As a teenager, my reaction to Reed's work was mixed, vacillating between interest in his pulp-rooted storytelling and discomfort with his frequent gimmickry. The latter reaction prompted me to write a letter to Batman and Detective Comics editor Julie Schwartz, expressing my worry that Batman was in danger of devolving into the camp of the 1960s TV series. I received a reply (ostensibly from The Batman himself, though I suspect someone else--maybe Alfred--wrote it for him), promising that our hero "would eschew camp like cyanide from now on, rest assured!"

I should go back and re-read this period of Batman. Just as the passing of decades has made me much more appreciative of writer Len Wein's Batman, perhaps a fresh look at Reed's Bat-c.v. will inspire a similar reevaluation. (And I have to admit that Reed's wacky ingenuity inspired me at age 15 or so to come up with a vague notion of writing a Batman story to be called "The Men Who Read To Death!" It was a really goofy idea, even for me, and it never got further than a title.)
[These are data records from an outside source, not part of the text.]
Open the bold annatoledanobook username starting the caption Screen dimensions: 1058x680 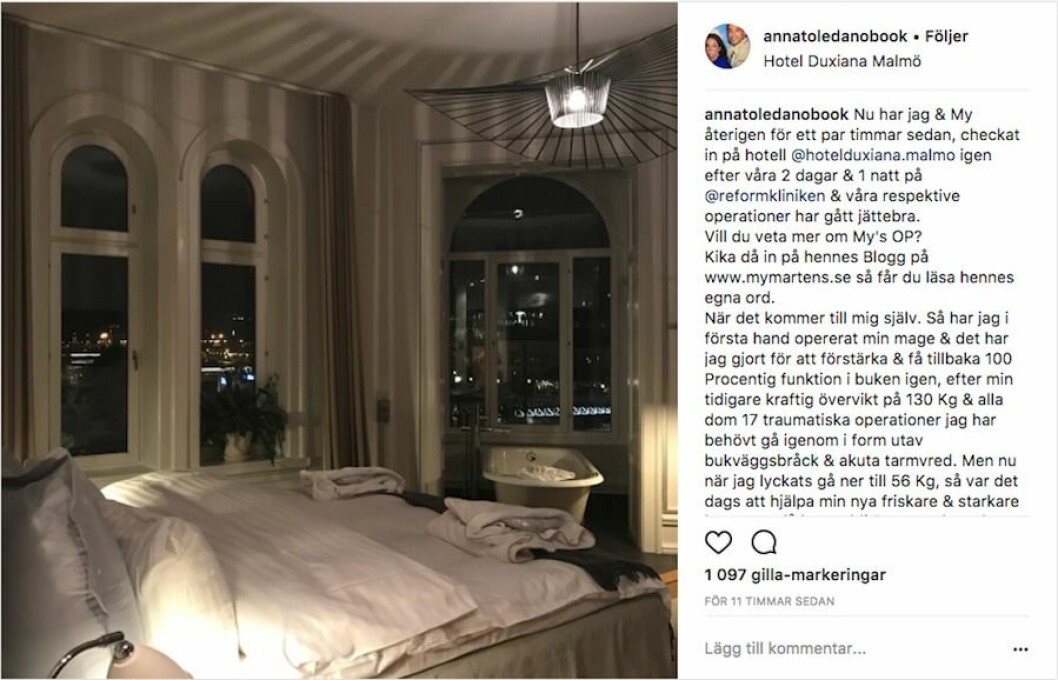coord(777,114)
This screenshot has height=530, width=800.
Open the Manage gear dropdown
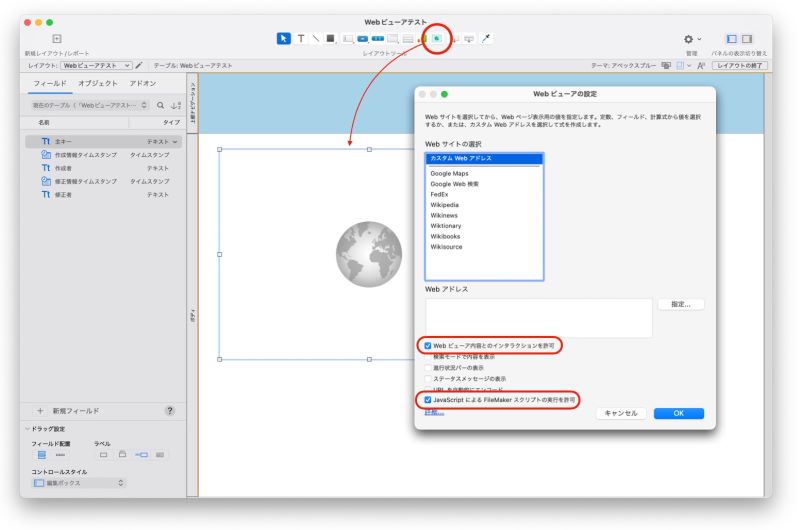click(692, 39)
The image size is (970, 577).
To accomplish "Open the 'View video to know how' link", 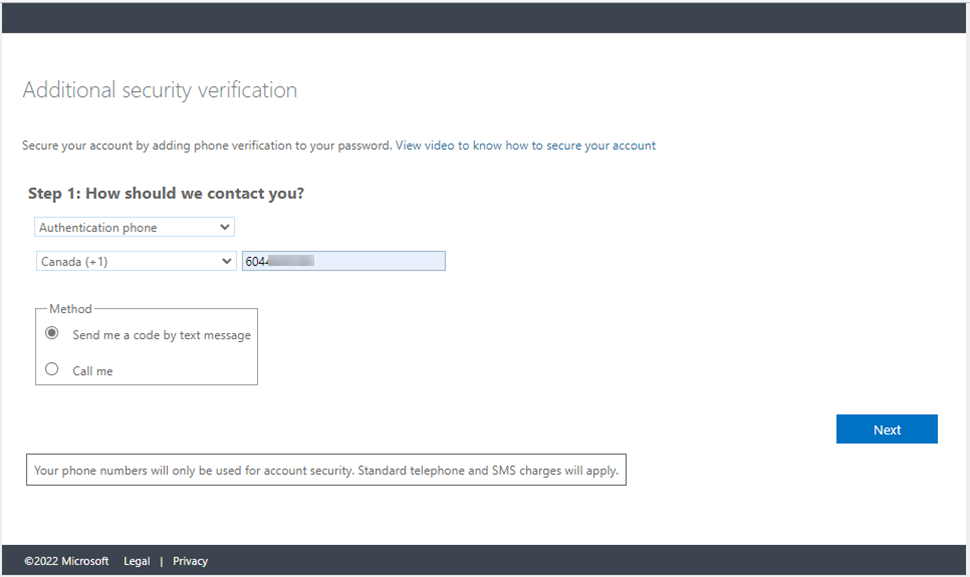I will point(525,146).
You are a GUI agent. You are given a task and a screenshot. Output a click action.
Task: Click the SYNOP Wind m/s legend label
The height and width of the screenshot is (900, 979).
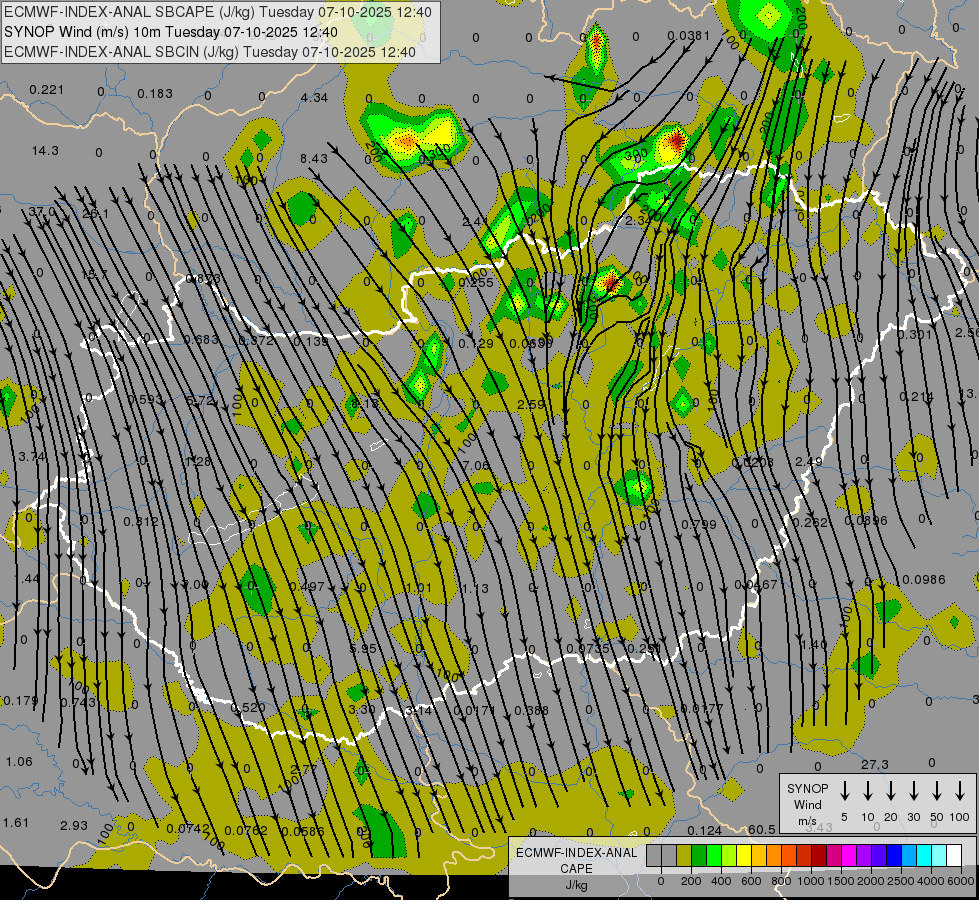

Along with the Batman story by Reed and artists Ernie Chua and Mike Royer and its original Hawkman backup by E. Nelson Bridwell and José Luis García-López, we've added another Hot Wheels reprint, a Robin the Boy Wonder solo outing from 1966's Batman # 184 (the first issue of Batman I ever owned), and some Golden Age adventures starring the Dynamic Duo, Phantom Lady, The Black Canary, and Minute Man and The Crime Crusaders Club. The latter was as close to a super-group as Fawcett Comics ever gave us in the '40s, a one-off combo of Master Comics stalwarts Minute Man, Captain Marvel Jr., and Bulletman and Bulletgirl. I wrote about this in a previous separate entry, but figured I oughtta include it in one of my faux Super Specs as well.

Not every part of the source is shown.